==== Task data ====

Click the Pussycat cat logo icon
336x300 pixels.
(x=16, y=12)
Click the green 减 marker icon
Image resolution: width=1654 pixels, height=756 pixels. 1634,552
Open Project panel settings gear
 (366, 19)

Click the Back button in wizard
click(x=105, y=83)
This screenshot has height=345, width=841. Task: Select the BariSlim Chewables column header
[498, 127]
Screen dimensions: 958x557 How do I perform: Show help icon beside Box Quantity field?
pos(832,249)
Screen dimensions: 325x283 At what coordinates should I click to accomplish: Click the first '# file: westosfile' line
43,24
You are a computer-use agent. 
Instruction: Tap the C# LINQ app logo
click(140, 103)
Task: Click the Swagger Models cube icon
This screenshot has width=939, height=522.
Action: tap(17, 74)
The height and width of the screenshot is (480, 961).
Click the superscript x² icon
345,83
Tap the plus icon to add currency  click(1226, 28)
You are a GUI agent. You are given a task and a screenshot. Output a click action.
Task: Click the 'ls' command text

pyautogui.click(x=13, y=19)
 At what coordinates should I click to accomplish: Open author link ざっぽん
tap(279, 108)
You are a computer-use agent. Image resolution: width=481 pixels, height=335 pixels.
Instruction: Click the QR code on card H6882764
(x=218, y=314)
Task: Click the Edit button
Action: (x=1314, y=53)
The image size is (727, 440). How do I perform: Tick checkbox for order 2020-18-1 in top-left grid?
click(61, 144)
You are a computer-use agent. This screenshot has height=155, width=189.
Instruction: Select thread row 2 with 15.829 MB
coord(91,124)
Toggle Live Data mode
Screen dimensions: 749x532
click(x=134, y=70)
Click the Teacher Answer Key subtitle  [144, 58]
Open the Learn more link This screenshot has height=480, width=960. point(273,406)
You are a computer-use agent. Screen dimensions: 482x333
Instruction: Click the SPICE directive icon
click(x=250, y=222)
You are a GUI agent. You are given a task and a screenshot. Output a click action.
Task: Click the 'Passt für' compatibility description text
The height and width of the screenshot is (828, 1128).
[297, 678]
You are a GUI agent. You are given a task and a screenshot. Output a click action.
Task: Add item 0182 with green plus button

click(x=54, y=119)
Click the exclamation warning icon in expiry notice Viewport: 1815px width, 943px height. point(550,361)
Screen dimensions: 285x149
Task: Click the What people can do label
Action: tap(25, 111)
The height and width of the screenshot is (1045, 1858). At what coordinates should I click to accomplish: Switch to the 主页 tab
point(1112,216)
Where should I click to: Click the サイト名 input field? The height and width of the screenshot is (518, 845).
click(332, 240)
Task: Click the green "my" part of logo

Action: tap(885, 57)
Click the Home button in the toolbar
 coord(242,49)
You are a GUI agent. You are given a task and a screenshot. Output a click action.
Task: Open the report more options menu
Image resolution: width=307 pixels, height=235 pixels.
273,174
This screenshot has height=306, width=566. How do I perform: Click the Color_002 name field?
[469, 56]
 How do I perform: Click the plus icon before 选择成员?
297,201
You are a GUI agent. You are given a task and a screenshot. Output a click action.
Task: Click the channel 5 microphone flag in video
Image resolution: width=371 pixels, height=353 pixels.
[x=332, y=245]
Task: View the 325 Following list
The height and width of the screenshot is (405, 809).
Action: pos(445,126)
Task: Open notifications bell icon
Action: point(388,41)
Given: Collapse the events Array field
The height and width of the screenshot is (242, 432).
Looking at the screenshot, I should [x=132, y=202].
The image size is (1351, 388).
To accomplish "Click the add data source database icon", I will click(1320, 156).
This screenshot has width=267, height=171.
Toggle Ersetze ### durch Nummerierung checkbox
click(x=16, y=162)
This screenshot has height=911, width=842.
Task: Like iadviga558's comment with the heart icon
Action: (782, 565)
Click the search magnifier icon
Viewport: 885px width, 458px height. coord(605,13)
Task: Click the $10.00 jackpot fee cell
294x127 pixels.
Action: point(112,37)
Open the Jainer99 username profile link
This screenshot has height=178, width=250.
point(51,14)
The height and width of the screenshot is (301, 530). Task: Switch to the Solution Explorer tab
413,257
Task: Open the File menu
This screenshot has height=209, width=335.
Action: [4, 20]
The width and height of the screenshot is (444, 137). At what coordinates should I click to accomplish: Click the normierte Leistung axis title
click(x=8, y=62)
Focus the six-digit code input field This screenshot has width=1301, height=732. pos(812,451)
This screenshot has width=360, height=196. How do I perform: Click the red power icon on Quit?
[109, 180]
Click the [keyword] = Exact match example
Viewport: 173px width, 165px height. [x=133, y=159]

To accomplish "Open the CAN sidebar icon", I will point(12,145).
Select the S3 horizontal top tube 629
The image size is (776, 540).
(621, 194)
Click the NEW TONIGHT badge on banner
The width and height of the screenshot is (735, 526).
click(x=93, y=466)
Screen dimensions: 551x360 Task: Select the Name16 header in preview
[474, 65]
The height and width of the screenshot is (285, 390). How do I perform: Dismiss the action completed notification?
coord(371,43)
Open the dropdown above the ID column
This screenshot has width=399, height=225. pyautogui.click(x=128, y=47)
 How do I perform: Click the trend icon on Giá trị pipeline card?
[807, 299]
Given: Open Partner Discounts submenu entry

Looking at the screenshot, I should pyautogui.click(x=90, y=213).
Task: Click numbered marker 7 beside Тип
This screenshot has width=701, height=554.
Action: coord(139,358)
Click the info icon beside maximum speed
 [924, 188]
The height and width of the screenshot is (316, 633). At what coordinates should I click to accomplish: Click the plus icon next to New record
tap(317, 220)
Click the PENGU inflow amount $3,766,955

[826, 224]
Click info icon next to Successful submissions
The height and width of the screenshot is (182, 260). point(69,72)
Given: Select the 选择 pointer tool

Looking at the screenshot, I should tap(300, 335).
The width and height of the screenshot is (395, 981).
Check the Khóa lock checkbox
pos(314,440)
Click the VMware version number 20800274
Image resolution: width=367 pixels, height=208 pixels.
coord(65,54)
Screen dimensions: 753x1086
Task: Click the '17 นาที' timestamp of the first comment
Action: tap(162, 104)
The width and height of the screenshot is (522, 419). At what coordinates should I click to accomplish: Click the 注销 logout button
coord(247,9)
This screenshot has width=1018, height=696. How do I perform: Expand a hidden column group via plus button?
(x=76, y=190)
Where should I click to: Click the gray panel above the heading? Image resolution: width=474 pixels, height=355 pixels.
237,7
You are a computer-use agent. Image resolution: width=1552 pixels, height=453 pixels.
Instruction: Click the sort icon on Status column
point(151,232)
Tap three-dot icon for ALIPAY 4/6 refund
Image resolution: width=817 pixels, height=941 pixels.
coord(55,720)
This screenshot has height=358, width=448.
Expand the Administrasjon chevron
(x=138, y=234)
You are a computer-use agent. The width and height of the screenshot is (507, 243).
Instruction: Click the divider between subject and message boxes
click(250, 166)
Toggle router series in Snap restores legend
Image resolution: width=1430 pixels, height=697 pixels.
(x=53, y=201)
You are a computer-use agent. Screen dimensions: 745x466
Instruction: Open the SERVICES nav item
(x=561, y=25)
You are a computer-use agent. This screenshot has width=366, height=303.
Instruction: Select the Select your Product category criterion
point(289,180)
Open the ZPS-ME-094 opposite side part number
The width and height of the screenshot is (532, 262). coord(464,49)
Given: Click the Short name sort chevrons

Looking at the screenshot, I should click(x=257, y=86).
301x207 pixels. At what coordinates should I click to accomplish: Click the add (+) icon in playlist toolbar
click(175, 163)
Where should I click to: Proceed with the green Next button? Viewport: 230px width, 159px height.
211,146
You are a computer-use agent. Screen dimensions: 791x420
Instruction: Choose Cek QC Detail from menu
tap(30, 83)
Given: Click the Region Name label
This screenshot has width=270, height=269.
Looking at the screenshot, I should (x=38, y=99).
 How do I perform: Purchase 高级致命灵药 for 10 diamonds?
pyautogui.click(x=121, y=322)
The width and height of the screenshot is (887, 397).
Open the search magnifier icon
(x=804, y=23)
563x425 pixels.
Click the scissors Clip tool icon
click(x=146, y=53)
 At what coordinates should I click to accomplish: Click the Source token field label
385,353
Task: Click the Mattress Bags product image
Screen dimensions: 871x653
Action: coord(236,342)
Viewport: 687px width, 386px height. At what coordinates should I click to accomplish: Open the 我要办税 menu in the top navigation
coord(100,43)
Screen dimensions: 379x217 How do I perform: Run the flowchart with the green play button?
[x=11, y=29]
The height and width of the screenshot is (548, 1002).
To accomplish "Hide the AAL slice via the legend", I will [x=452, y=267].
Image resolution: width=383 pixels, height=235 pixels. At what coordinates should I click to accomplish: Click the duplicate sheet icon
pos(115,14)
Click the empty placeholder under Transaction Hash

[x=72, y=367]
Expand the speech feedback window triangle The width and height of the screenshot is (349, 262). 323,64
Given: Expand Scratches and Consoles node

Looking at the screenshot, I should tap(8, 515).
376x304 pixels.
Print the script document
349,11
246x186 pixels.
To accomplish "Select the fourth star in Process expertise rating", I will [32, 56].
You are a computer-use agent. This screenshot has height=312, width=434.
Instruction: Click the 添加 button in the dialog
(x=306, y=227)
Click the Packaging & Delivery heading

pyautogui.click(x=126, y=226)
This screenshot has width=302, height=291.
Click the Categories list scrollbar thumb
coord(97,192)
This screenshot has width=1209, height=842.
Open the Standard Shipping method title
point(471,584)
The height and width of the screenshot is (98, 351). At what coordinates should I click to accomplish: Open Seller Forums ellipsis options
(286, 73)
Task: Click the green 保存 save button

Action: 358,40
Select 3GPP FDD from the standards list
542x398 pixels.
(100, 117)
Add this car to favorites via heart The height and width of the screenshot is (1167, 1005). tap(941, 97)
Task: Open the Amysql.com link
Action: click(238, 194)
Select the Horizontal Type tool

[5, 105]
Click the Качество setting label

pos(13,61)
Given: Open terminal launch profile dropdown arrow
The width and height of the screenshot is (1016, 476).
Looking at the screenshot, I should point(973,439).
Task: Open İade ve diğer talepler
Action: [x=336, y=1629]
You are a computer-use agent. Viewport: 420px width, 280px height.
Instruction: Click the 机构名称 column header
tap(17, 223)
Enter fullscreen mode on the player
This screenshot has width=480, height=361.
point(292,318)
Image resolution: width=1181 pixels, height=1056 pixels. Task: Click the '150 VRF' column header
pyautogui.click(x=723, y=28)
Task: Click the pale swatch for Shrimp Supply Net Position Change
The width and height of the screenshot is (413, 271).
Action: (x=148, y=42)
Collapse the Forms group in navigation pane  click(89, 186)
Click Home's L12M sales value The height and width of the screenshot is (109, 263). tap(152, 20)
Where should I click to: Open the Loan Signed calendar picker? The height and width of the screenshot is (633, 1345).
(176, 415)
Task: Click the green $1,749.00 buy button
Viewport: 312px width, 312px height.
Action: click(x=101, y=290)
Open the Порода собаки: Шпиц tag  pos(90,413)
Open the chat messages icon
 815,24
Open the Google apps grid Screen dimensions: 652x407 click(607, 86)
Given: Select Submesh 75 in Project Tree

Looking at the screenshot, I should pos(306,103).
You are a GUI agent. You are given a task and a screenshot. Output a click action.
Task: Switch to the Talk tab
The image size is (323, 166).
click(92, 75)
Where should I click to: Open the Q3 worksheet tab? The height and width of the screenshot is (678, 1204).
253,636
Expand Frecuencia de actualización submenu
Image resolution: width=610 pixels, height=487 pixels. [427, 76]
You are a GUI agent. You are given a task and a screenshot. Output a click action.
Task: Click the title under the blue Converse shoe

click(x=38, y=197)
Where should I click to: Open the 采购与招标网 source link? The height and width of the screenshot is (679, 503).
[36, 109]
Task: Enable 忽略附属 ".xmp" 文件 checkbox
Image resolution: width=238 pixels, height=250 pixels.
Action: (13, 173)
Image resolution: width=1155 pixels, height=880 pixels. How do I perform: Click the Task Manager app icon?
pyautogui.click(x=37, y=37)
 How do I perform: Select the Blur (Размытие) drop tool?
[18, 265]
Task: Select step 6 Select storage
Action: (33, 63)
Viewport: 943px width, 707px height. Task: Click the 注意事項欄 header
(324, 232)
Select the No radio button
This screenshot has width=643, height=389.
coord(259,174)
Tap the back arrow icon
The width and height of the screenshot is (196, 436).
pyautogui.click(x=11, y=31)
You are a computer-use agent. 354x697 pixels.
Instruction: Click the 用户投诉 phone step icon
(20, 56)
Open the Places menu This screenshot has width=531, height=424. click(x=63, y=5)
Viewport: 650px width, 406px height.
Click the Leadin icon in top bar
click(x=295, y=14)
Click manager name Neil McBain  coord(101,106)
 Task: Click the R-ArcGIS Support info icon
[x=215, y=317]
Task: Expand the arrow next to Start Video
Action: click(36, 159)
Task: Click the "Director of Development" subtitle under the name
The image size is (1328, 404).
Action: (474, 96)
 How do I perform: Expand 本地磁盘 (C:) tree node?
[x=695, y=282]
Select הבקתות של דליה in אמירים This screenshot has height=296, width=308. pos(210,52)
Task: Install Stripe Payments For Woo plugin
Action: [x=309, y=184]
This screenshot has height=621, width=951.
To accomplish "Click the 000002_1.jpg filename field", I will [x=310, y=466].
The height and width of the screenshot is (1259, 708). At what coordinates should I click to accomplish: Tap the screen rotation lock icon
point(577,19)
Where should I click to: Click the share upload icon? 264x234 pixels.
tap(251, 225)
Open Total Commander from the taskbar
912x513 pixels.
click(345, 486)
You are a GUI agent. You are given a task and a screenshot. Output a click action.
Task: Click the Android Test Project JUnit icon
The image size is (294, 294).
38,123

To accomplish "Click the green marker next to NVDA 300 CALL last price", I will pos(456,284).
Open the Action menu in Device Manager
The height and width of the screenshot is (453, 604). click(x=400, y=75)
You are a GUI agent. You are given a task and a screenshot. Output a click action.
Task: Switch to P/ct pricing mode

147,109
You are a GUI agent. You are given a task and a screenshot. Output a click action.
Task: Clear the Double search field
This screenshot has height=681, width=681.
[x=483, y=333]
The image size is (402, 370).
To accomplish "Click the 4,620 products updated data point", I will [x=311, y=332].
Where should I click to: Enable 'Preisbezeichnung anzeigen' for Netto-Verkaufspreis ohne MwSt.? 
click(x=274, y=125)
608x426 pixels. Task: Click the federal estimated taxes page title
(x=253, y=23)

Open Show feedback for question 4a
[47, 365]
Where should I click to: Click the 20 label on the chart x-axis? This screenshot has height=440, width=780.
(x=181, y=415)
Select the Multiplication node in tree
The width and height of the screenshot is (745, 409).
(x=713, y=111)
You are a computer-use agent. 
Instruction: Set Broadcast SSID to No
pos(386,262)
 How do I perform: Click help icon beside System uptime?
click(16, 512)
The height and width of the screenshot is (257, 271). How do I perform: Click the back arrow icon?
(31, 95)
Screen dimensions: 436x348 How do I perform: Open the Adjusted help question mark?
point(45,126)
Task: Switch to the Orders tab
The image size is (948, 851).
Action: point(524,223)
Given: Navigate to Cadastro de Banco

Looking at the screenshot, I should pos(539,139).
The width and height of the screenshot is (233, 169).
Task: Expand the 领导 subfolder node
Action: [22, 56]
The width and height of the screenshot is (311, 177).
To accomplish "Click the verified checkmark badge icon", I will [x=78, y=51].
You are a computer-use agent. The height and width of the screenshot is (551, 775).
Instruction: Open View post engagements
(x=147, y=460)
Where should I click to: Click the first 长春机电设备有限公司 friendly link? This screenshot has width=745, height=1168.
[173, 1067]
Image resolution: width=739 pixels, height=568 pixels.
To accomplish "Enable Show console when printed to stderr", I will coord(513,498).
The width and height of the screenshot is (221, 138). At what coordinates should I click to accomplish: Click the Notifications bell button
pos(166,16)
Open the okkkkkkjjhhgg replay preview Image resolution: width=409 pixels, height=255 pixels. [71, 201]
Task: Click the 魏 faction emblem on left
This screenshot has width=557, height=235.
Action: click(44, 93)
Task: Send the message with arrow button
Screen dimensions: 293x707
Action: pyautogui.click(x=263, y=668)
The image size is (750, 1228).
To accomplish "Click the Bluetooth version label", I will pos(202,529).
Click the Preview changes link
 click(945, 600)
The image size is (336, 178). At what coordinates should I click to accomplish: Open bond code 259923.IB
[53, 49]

====

Precisely the line with "Image resolution: width=739" and the lines after it, up to the last line of the entries above, are to be reproduced, and nothing more.

Image resolution: width=739 pixels, height=568 pixels.
To accomplish "Enable Show console when printed to stderr", I will coord(513,498).
The width and height of the screenshot is (221, 138). At what coordinates should I click to accomplish: Click the Notifications bell button
pos(166,16)
Open the okkkkkkjjhhgg replay preview Image resolution: width=409 pixels, height=255 pixels. [71, 201]
Task: Click the 魏 faction emblem on left
This screenshot has width=557, height=235.
Action: click(44, 93)
Task: Send the message with arrow button
Screen dimensions: 293x707
Action: pyautogui.click(x=263, y=668)
The image size is (750, 1228).
To accomplish "Click the Bluetooth version label", I will pos(202,529).
Click the Preview changes link
 click(945, 600)
The image size is (336, 178). At what coordinates should I click to accomplish: Open bond code 259923.IB
[53, 49]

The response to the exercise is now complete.